具体的な仕組みなどは前述のOSSICXのkickstarterページの動画を観てもらうのが早いだろう。
OSSIC X: The first 3D audio headphones calibrated to you
片側4つのドライバーがヘッドフォンの中に仕組まれていて、ヘッドバンド内にあるセンサーで装着者の頭の大きさや耳の詳細な位置を把握、そしてジャイロのようなセンサーで向きなどを検知、その結果で音の空間定位を合わせて4つのドライバーを調整して音を装着者の耳に届けるという、仕組みのようである。
もう少し具体的な話をすると、例えばOSSIC Xを装着した右耳に右方向から音楽が聞こえている環境だとして、そこでこのOSSIC Xを装着したまま180度右周りで回ると、今度は左耳の左方向から音楽が聞こえてくるようになる、という事である。音の定位は変わらず、ただ自分の耳に聞こえてくる方向が自分の位置に合わせて変わった、という事である。
ある種、とても自然な事なのだが、それが仮想空間上の出来事でも同じような自然な音の変化を実現できる、というシロモノなのである。
PlayStation VRと連動して欲しい
この3D Audio Headphone“OSSIC X”は、おそらくPCに対しては完成後にすぐに対応する事はできるだろう。

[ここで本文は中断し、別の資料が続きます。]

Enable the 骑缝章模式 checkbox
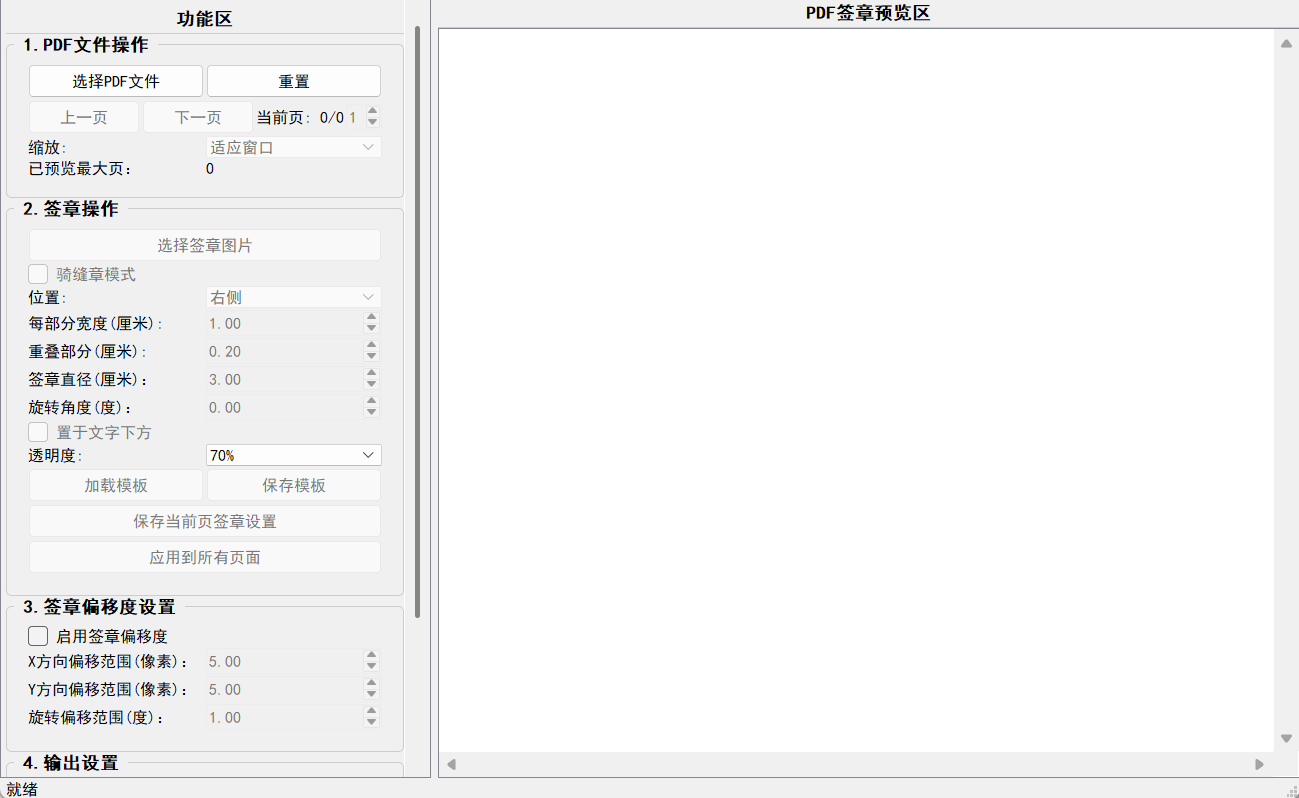Viewport: 1299px width, 798px height. click(38, 273)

というのは、2016年の8月頃にはβ版ソフトウェアが提供されるような事が出資999ドルの項目の中に書かれている。
英語はよくわからないのだが、簡単に読み取ると999ドルの出資をすれば、β版のOSSIC Xを試す事ができ、手作りのOSSIC Xを手に入れる事ができるらしい。
なのでWindowsなのかMac OSなのかは解らないが(おそらくWindowsだろうが)、PCのような自由なデバイスには簡単に対応できるだろうが、私としては共通プラットフォームであるPS4で普及するとされているPlayStation VRに対応して欲しいと思っている。

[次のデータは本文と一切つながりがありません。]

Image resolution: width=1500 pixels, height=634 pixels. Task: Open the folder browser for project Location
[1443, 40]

PlayStation VRは、少なくとも現時点ではOculus Riftよりも低価格で普及すると言われていて(但し解像度はOculus Riftの方が上とも言われている)、しかもプラットフォームとなるPS4は既に数千万台が世界中に普及している。
VRというジャンルを最もスタンダードに広める事ができるプラットフォームとして、PS4は最有力候補なワケだが、残念ながらソフトウェアに関しては自由に配布して使用する事ができる、とは言いにくい。
SCEも独自に音声系のVRシステムを用意しているかもしれないが、おそらくOSSIC Xほどのものは想定していないだろうから、ここはOSSIC Xを公式に認定して利用できるようにしてもらいたいものである。
そうすれば、望む人にはPS4による、よりリアルなVR体験が可能になるだろうし、選択の自由がより広がるというものである。
どちらにしても、このOSSIC Xが現実味を帯びてくるのは今年の夏である。
最終的な製品が世に出てくるのは2017年の1月とされているため、今はまだその結果待ちとなる。
こうした新たなデバイスが世に出てきて、数年前に夢とされていた仮想現実の世界がより身近になるというのは、実に夢のある話である。
あとはその夢を可能にするコストが、より身近になるだけの事なのだが、実はコレが一番ハードルが高いのかも知れない…。